The D-Bus communication for a full print dialog session is as follows and happens every time when a print dialog is opened (all methods mentioned here are of the interface org.openprinting.PrintBackend of all backends):

• List all printers as described above, finding the backends via the ListNames and ListActivatableNames methods of the D-Bus daemon’s org.freedesktop.DBus interface and then calling the method GetPrinterList on each backend and receiving the 3 signals to keep the list up to date while the dialog is open. We also call the method getDefaultPrinter to pre-select the default printer in the dialog.
• When the user selects (clicks) a printer, call the method GetAllOptions (on the backend providing the selected printer) to get a list of all user-settable options with their available choices, to allow the dialog to build appropriate widgets so that the user can set the desired options.
• getPrinterState and isAcceptingJobs provide additional displayable info for the printer entries in the dialog and determine whether the “Print” button should be active or not when the printer is selected.
• The methods get*Translation* provide human-readable strings and translations for everything which can be displayed in the dialog and the frontend can call them whenever needed.
• If the user clicks finally on “Print”, the method printFile is called to send off the job to the backend, along with the option settings the user has selected. Note that here we need to fix CPDB, as we need to pass out the job data to the backend as a stream, supplying a file descriptor or domain socket (Snap experts: What is more suitable for Snap-to-Snap transfer?) instead of a file path.

That is all what the CPDB API does and what it is capable of, after removing the methods getActiveJobsCount, getAllJobs, and cancelJob from CPDB.

No, the API does not support administrative tasks like creating or modifying print queues. Support for listing and canceling jobs I will remove as none of the current print dialogs has such functionality anyway and this would actually allow applications to do more than just printing.

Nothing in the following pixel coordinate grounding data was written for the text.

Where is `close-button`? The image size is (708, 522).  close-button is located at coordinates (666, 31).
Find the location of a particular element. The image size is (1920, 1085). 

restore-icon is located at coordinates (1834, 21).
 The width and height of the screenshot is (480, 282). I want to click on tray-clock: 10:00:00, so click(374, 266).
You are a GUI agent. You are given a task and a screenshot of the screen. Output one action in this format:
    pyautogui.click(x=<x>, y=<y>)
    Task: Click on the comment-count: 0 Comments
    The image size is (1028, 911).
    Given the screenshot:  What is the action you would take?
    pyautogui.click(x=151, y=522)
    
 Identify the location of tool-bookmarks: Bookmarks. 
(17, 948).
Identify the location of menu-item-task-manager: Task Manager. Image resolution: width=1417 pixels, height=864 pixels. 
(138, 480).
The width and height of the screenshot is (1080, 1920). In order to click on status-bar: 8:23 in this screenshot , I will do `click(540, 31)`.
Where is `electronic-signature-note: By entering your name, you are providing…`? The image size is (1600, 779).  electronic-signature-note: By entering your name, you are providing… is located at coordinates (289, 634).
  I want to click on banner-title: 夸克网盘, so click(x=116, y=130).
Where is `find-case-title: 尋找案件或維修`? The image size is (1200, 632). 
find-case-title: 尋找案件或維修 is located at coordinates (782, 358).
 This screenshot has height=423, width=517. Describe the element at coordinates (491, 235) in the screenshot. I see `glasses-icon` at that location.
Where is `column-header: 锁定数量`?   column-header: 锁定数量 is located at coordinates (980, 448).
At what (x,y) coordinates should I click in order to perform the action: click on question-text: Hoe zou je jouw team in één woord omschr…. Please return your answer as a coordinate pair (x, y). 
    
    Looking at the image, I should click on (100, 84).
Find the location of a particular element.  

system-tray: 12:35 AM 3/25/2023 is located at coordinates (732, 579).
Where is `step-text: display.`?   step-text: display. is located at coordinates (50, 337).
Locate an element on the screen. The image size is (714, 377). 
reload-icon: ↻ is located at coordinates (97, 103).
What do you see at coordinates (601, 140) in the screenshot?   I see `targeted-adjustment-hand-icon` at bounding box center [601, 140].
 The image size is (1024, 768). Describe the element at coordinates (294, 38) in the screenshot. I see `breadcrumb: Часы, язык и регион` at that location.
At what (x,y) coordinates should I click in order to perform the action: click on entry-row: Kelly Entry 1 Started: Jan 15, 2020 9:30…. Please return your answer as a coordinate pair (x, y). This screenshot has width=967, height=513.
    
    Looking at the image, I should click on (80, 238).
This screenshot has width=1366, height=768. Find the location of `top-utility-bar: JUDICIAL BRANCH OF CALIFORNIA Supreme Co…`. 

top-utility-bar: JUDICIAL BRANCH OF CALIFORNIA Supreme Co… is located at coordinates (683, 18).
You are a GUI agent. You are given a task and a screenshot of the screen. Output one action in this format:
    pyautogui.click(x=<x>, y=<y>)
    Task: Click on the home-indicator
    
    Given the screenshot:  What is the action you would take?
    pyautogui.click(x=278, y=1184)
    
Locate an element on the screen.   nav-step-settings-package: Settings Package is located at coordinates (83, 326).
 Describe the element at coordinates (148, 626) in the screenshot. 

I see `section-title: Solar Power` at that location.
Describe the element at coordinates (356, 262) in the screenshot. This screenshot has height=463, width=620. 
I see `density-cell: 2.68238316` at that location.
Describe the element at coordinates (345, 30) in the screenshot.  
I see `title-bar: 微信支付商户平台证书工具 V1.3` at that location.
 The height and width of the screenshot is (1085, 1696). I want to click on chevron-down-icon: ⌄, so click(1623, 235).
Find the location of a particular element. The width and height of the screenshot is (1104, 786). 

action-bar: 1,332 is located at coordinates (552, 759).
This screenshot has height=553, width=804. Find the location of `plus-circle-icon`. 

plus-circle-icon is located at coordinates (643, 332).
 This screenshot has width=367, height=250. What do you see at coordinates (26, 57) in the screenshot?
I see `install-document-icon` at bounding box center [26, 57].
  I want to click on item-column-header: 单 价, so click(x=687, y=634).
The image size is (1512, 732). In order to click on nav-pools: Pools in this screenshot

The Snap of the backend for CUPS I will also let plug only the cups interface and not cups-control.

The file backend I will discontinue and declare it as for development or workshop example only. So we will not try to snap it. All the 5 dialogs we deal with have their own, built-in print-to-file functionality running in the application Snaps and so we do not need to provide a backend for this use case any more. When suggesting its implementation 5 years ago I was not aware that the dialogs already come with this functionality.

What we need to change on CPDB up to now

1. printFile method of backends needs to pass the job data as stream (file descriptor or domain socket), not as file specified by a path.
2. The methods getActiveJobsCount, getAllJobs, and cancelJob need to get removed from CPDB
3. The file backend of CPDB needs to get discontinued.
4. Filtering of the printer list in the dialog should be completely managed by the frontends, and not by sending signals to the backends, to allow different filtering on print dialogs which are open to the same time.
5. Add new backends while the dialog is open. See above.